● **PROBLEM STATEMENT**:
Here is a listing, set out below; repeat its lines from the one with "This screenshot has width=1568, height=784." to the last, both included, and leave out the pictures.

● **RECORDS TO USE**:
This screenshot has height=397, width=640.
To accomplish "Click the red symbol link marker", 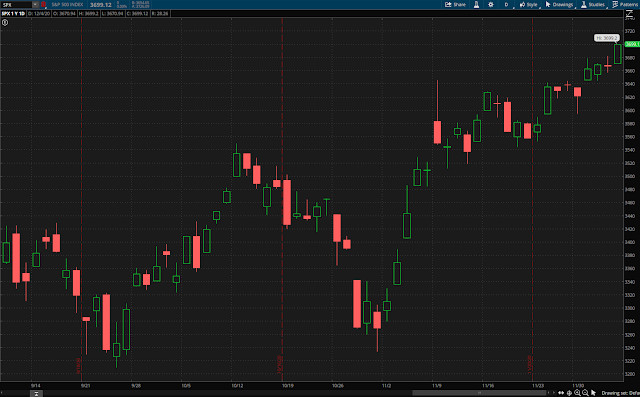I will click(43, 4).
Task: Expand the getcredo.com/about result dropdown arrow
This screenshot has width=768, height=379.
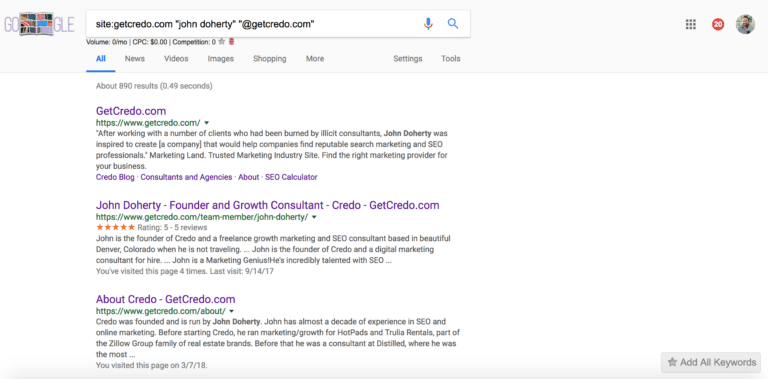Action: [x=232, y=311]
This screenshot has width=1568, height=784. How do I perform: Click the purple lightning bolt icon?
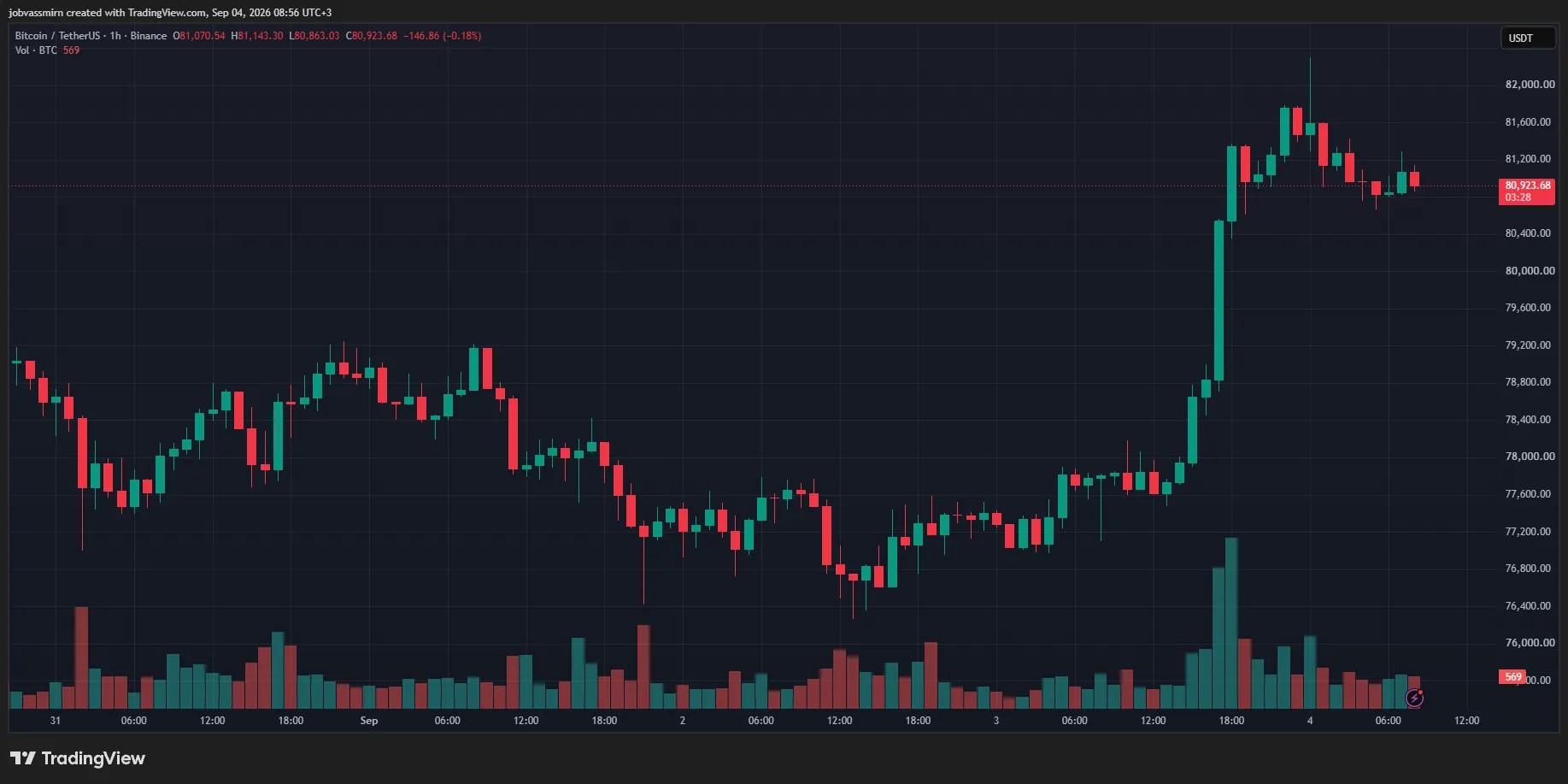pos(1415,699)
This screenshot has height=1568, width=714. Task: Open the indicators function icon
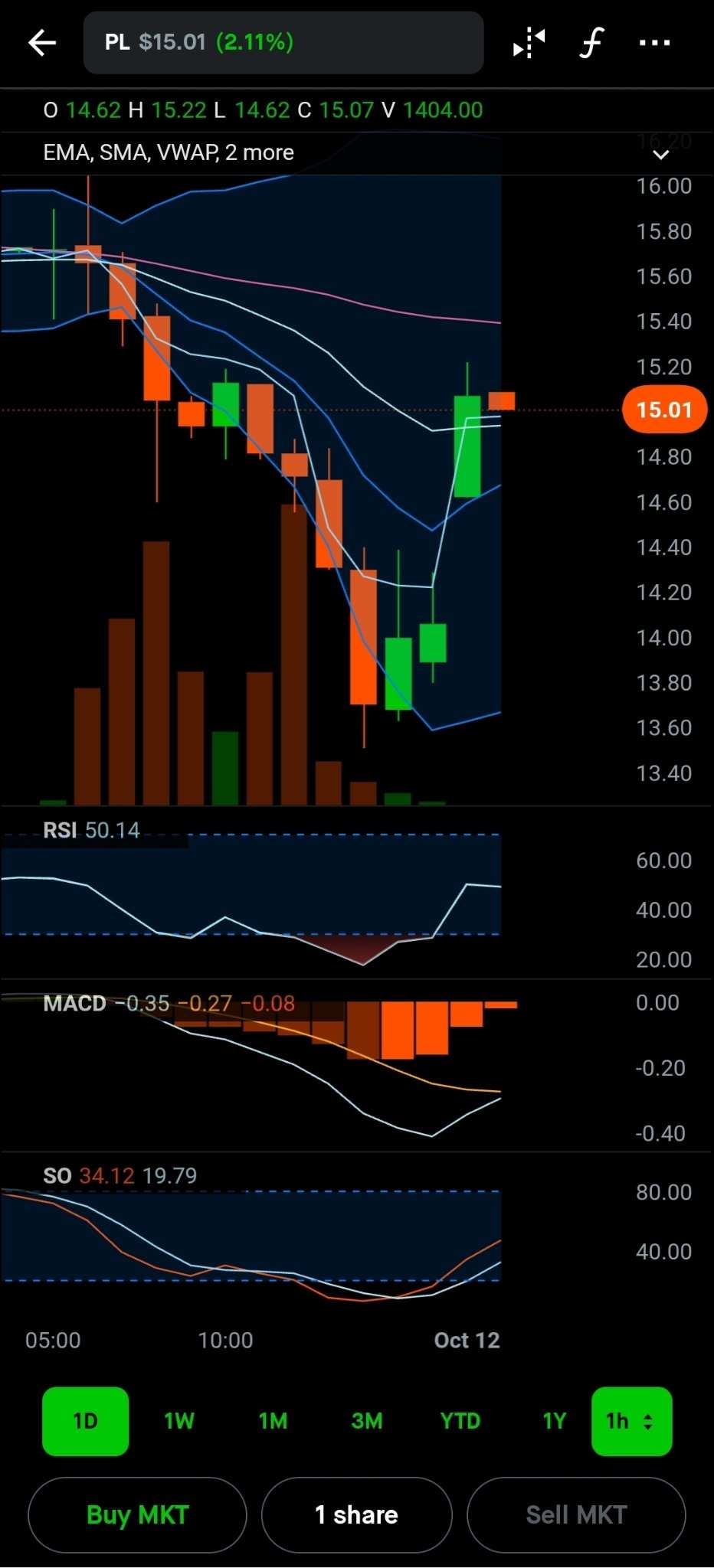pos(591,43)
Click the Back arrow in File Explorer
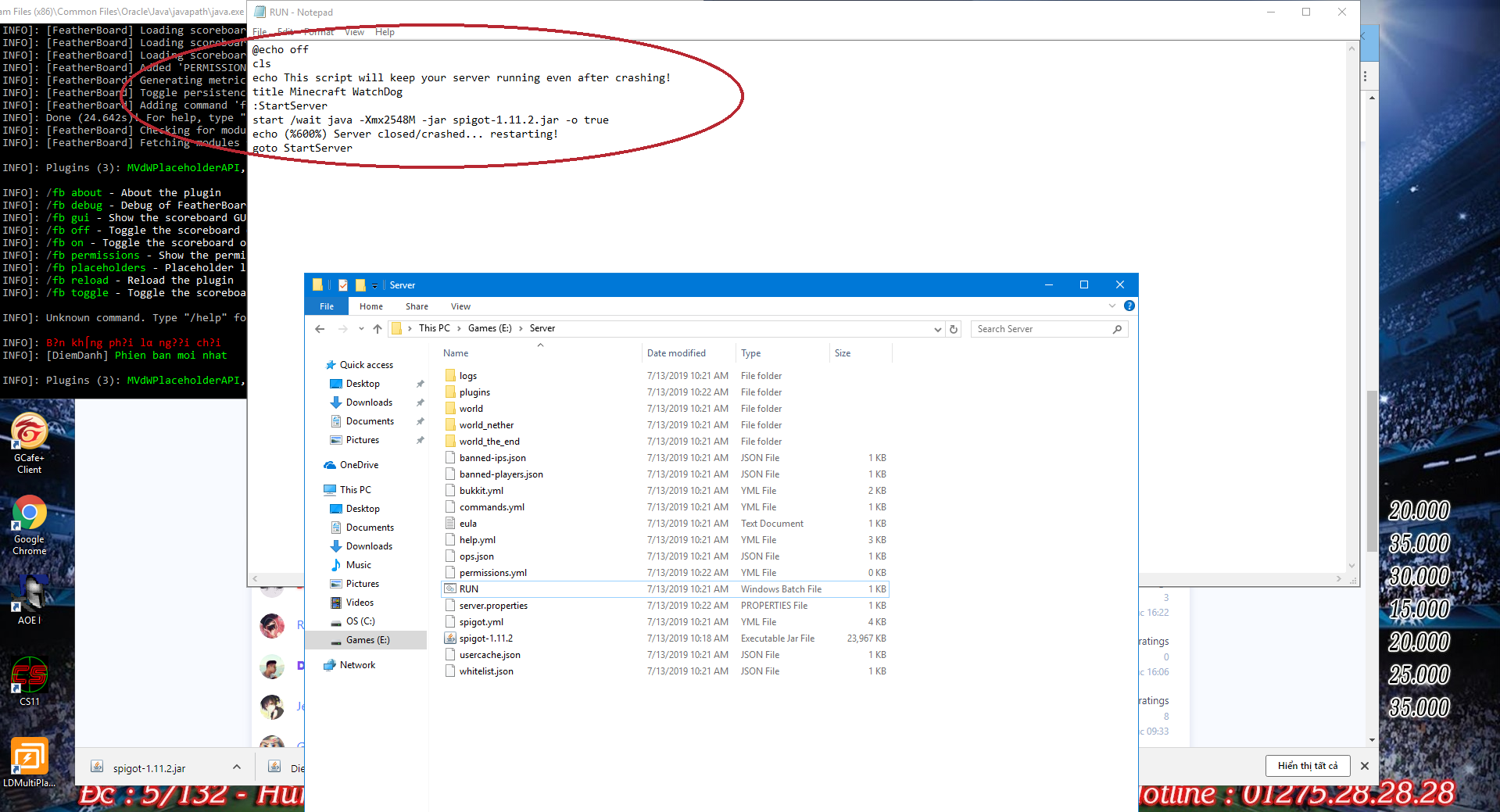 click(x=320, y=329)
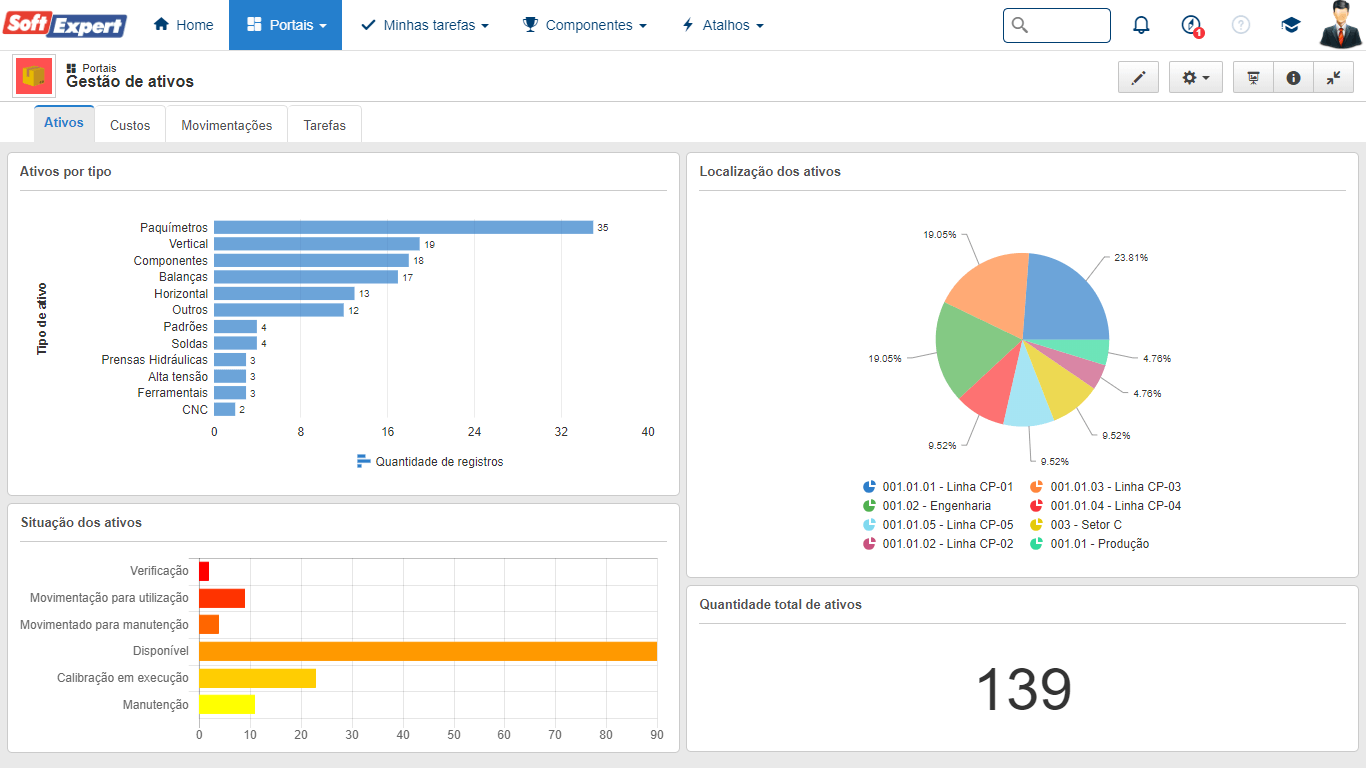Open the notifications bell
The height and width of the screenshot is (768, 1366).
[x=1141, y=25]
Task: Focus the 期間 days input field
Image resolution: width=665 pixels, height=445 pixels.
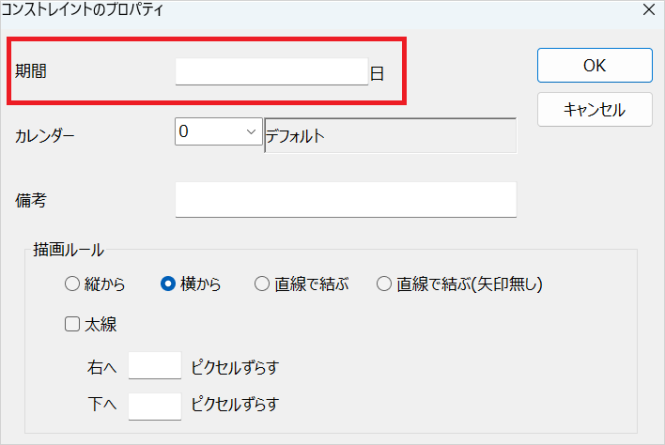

● **EXERCISE ANSWER**:
This screenshot has width=1568, height=784. How do I perform: Click the purple lightning bolt icon?
pos(1415,699)
This screenshot has height=1568, width=714. Task: Open the indicators function icon
pos(591,43)
Click the Back arrow in File Explorer
 click(x=320, y=329)
Open the notifications bell
The height and width of the screenshot is (768, 1366).
[x=1141, y=25]
Task: Focus the 期間 days input field
Image resolution: width=665 pixels, height=445 pixels.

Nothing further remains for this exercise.